Le premier bénévole de la Croix-Rouge est son fondateur, Henry Dunant, lorsqu’il organise les secours aux blessés de Solférino en 1859, avec le concours de la population locale. Pour créer la Croix-Rouge, en 1863, quatre autres hommes se joignent à lui, au sein du Comité des Cinq. Depuis, le profil des volontaires s’est modifié, au gré des conflits et des crises, des évolutions sociales et des mentalités, mais aussi de l’extension des domaines d’action de l’association. Qui était-il en 1864, 1914, 1940, 1970…, pour devenir ce qu’il est aujourd’hui ?

Des origines aristocratiques

Les premiers à adhérer aux idées de Dunant en France et à s’investir pour la réalisation de ses projets font partie de l’élite. C’est auprès d’eux que le fondateur a prospecté pour constituer un réseau influant, en mesure d’y consacrer du temps mais aussi des moyens. Ils répondent à un véritable besoin qui touche l’ensemble des familles françaises : l’absence quasi-totale de soins aux soldats qui donnent leur vie. De hauts militaires vont porter cette cause, généraux, maréchaux, aristocrates souvent, hommes de lois (Louis Renault), hommes de science, dont le propre médecin de Napoléon III, des industriels et financiers également (Alphonse de Rothschild).

Ils font, de fait, profiter l’association de leur expérience, de leurs réseaux sociaux mais aussi de leurs biens, mus par cette aspiration commune qu’est le secours aux blessés de guerre. Leur rôle est de trouver des financements pour acquérir du matériel de secours, provoquer des innovations en la matière, susciter des vocations au volontariat, trouver du personnel sanitaire en cas de conflit. Lorsqu’éclate la guerre contre la Prusse en 1870, suivie des évènements de la Commune, ils sont en mesure de provoquer sur l’ensemble du territoire la création de 400 comités de bénévoles. Les volontaires sont au rendez-vous, collectent des fonds, envoient secours et messages familiaux aux prisonniers de guerre, montent des ambulances.

Une histoire de femmes

Société de secours aux blessés militaires (SSBM), la Croix-Rouge est affaire d’hommes. Cependant, la base active va vite se constituer de femmes. Marquées de voir leurs fils et leurs maris partir au combat, femmes patriotes, elles voient dans la Croix-Rouge l’occasion de participer à la défense de la France, en soignant les soldats blessés et de jouer ainsi un rôle à part entière. Si elles ont leur place au sein des comités – au vestiaire et à la communication –, elles veulent surtout être actives et opérationnelles en cas de conflit. Or, face au manque d’hommes volontaires disponibles et aux lacunes en matière de formations aux soins, elles poussent à la création de l’enseignement sanitaire.

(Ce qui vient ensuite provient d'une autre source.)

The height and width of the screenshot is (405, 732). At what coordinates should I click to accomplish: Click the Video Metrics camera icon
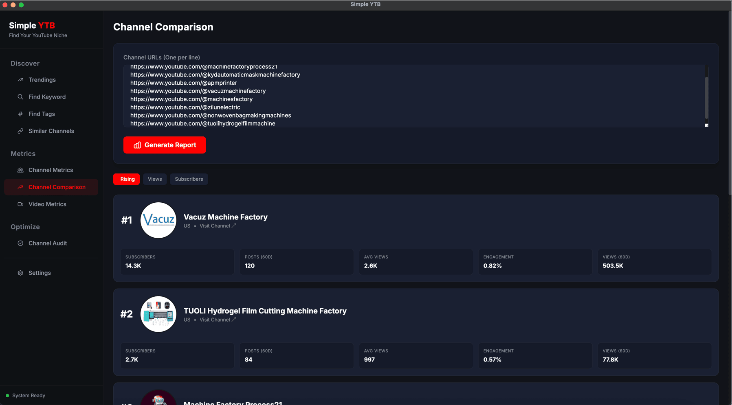tap(20, 204)
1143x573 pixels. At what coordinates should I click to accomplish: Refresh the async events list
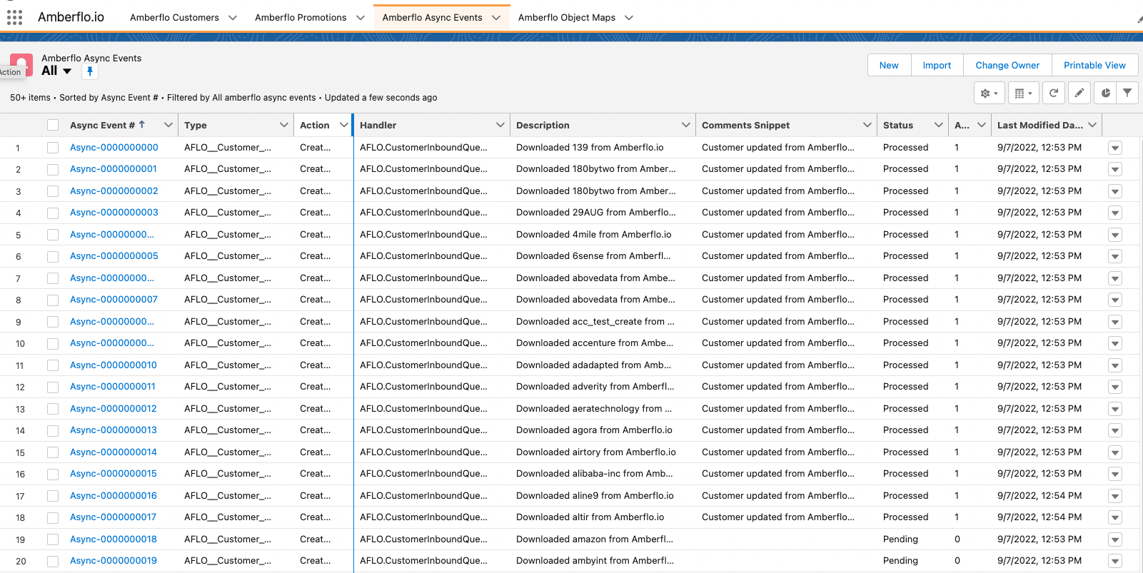pyautogui.click(x=1054, y=93)
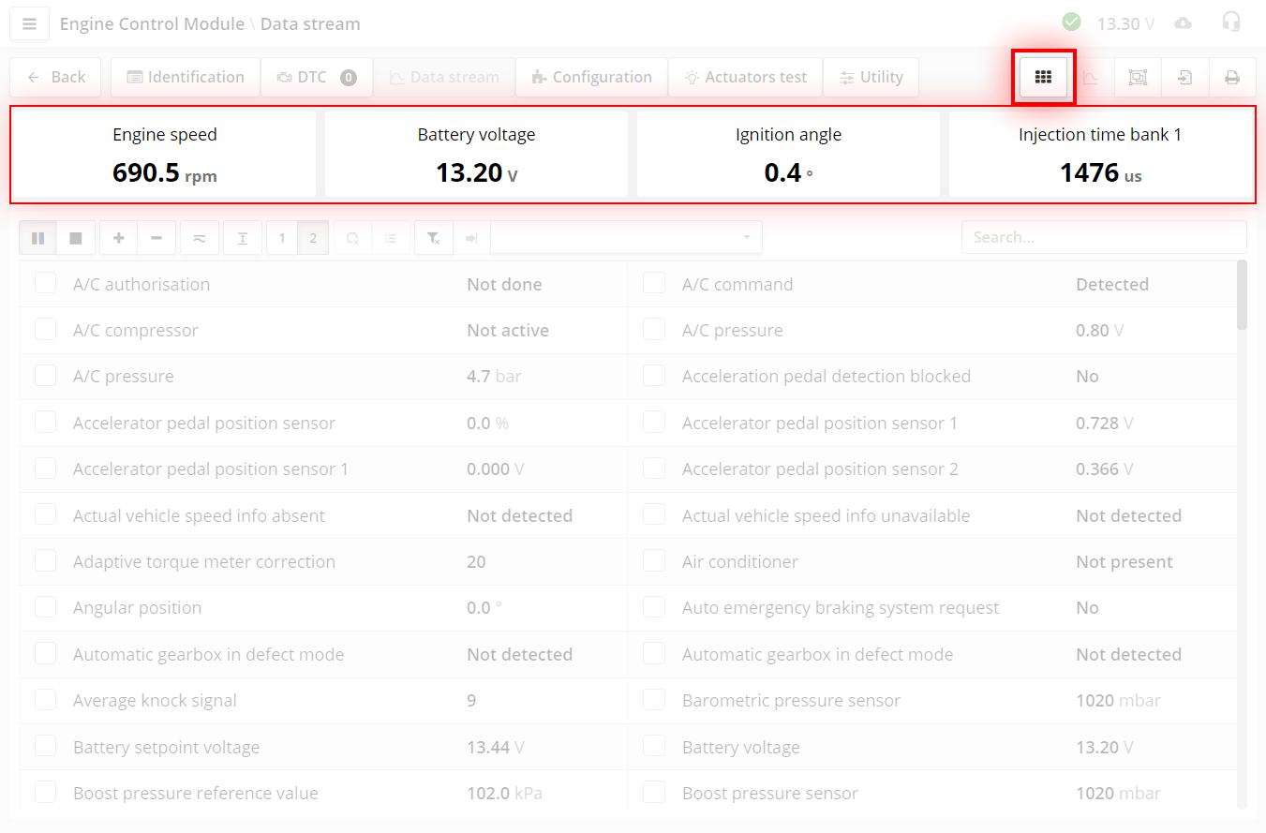Tick the Barometric pressure sensor checkbox
The height and width of the screenshot is (833, 1266).
pos(654,700)
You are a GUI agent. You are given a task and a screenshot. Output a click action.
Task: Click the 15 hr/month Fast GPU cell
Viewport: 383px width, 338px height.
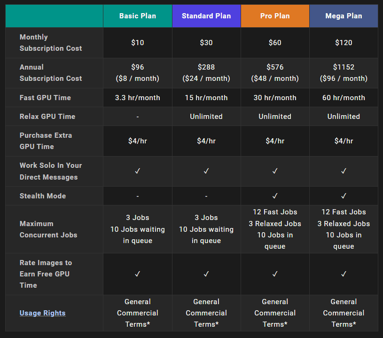206,98
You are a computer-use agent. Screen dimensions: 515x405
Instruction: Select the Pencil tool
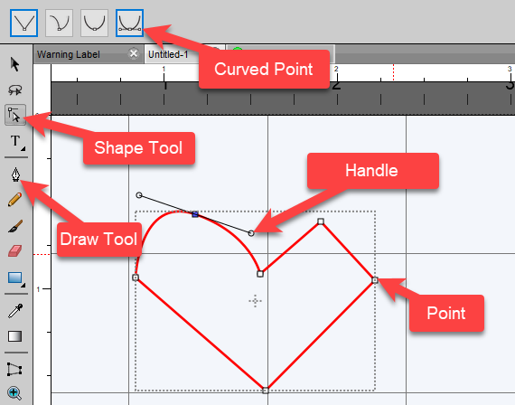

Cette volonté sera à l’origine des premières formations d’infirmières, dont le rôle sera salutaire pour les hôpitaux militaires en 1914-1918. Mais au lendemain de 1870, la proposition n’est pas entendue dans un premier temps par la SSBM. Les meneuses font donc sécession et créent leur propre association en 1879, l’Association des Dames Françaises, première société de femmes à porter secours aux blessés militaires en France. Une seconde scission suit en 1882, donnant naissance à l’Union des Femmes de France. Ces trois associations composeront, jusqu’à leur fusion en 1940, la Croix-Rouge française.

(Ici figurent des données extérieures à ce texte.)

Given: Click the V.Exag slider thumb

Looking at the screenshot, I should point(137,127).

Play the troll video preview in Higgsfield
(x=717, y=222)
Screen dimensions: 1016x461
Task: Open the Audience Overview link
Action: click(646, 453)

Composition des premiers réseaux bénévoles

Le principe judéo-chrétien de charité est très prégnant dans la société française du XIXème siècle et la Croix-Rouge en propose une approche nouvelle. Se côtoient ainsi, à la Croix-Rouge, Catholiques, Protestants et Juifs, unis dans un même but. Les premiers membres actifs sont les notables locaux : députés, maires, instituteurs, hommes de loi et de médecine, grands propriétaires, industriels.... On trouve par exemple, dans les grandes régions industrielles, les dirigeants de société comme Kœchlin-Schwartz (Alsace), Wendel (Lorraine), Cointreau (Angers), Polignac (Reims). Les mères, épouses et filles y sont aussi très actives. L’éducation morale et domestique des jeunes filles de bonne famille passe aussi par l’apprentissage des soins, qu’elles acquièrent en passant le diplôme simple de dame infirmière. Cette base leur sera très utile lorsque nombre d’entre elles décideront de s’engager auprès de la Croix-Rouge au cours des deux guerres mondiales. Parmi elles, de grands noms : la fille de Georges Clémenceau, la mère de Saint-Exupéry, de grandes aristocrates, les mères de grands hommes qui s’engageront à leur tour, comme René Cassin ou Louis Pasteur Vallery-Radot. De grandes anonymes aussi, généralement femmes de tête et au fort tempérament.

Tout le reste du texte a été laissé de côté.